Selected passage below:

Téchiné’s genius in all his films is that they end up more like living entities with the hum and heartbeat of the passage of time, the complexity and evolution of characters taking place both within and outside time. The beauty of his films is like condensed sunlight and the dialogue is always just so. LES TEMPS is quintessential Téchiné, to be cherished dearly.

Saturday, March 12, 2005

French Film Fest 2005---36 Quai des Ofèvres

A policier the way it should be! Oliver Marchal the director of the cop film 36 QUAI DES ORFÈVRES was also an inspector in the criminal brigade in Versailles before he took to cinema. It’s a different story that he became a cop in the first place because of cinema, because of Melville...it is always heartening for someone in the business of creation (whether art or literature) to know that life follows literature follow life and we're part of a recursive cycle. After seeing Marchal’s film I met with Maryam Keshavarz the critically acclaimed director of THE COLOR OF LOVE. We swapped stories of when we had both made something (in her case a film, in mine a story) and months later found real life mirroring the art that had been produced. A scene, a moment, an episode, we’d already lived in the process of creating it and then gone through it once more for real.

Back to Marchal. I heard Marchal speak after the screening of his film at the Rendez-Vous with French Cinema at Lincoln Center yesterday. He described Gérard Depardieu who plays the bad cop as un chien fou--a mad dog, in that Depardieu on the set needs to touch people and grip their arms and talk and connect using flesh, space, and smell. Daniel Auteuil who plays the good cop on the other hand is a "cerebral actor" in the words of Marchal. Auteuil was nominated for a César for Best Actor for the film. This contrast that Marchal raised between Auteuil and Depardieu took me back instantly to another film, a comedy, in which they’ve played together—THE CLOSET(Le Placard) directed by Francis Veber. In that film Depardieu plays the hulky male frat boy grown old and falls in love with Auteuil who is rumored to be gay but really isn’t. A successful comedy, that film nonetheless hangs on the exact same dynamic between the two actors that 36 does.

End of Selected passage.

* _Exercise set_:
**a)** In the film review, swap "heartening" for "encouraging" and give the passage starting at "A policier the" and ending at "more for real.".
**b)** List every film title that the film review names.
**c)** Write the next part of the film review, picking up after its last sentence.
The data that follows has no connection to the film review.

Supplied data below:

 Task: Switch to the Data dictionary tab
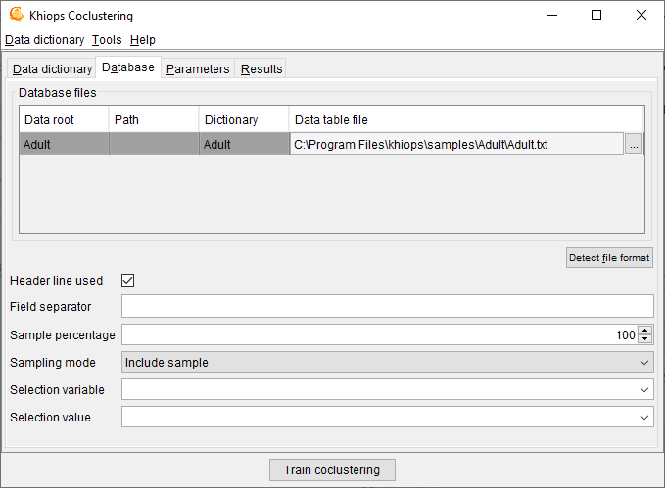52,69
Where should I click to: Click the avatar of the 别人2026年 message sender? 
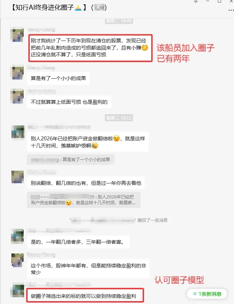18,132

End of Supplied data.

* _Responses for each task_:
**a)**
A policier the way it should be! Oliver Marchal the director of the cop film 36 QUAI DES ORFÈVRES was also an inspector in the criminal brigade in Versailles before he took to cinema. It’s a different story that he became a cop in the first place because of cinema, because of Melville...it is always encouraging for someone in the business of creation (whether art or literature) to know that life follows literature follow life and we're part of a recursive cycle. After seeing Marchal’s film I met with Maryam Keshavarz the critically acclaimed director of THE COLOR OF LOVE. We swapped stories of when we had both made something (in her case a film, in mine a story) and months later found real life mirroring the art that had been produced. A scene, a moment, an episode, we’d already lived in the process of creating it and then gone through it once more for real.

**b)** LES TEMPS; 36 QUAI DES ORFÈVRES; THE COLOR OF LOVE; THE CLOSET (Le Placard)

**c)**
I’ve been thinking of actors in terms of the roles they play (Isabelle Hupert in almost all her films) and also in terms of acting-pairs like some binary star system. If Depardieu and Auteuil are an obvious pair that come to mind since they play polar opposites in 36 then a less obvious pair is that of André Dussollier and Auteuil. Dussollier was nominated for the César for Best Supporting Actor for his role in 36 and plays the senior policeman who has to choose between Depardieu and Auteuil. Dussollier like Auteuil, is a cerebral actor and the distance between them in 36 is not much different than the way their dynamic hung, suspended between tension and the possibility of mutual understanding in UN COEUR EN HIVER (A heart in winter?) directed by Claude Sautet. In that film the men are partners in a violin repair service, Dussollier rustles up the business while Auteuil is the expert luthier. Auteuil gives Emmanuelle Béart (Dussollier’s girlfriend) the eye but when Béart falls for him he rejects her.

According to Marchal, Depardieu gave his fullest from the start and then as a director Marchal found ways of fine tuning the performance. And while, in contrast to Depardieu, Auteuil might be cerebral in 36 he is glacially cerebral in UN COEUR. His entire success as an actor lies in fine-tuning his art at the very extremes of human consciousness. He uses barely perceptible and implausibly subtle expression to carry him enormous distances between masochism, depression, violence, mirth, and rectitude. Just look at his eyes in SADE, MA SAISON PRÉFERÉE (My favorite season), L’ADVERSAIRE (The Adversary), LA FILLE SUR LE PONT (Girl on the bridge), LA VEUVE DE ST. PIERRE (The Widow of St. Pierre) and you will find revealed in those eyes a range of human types that few of us could dare to live.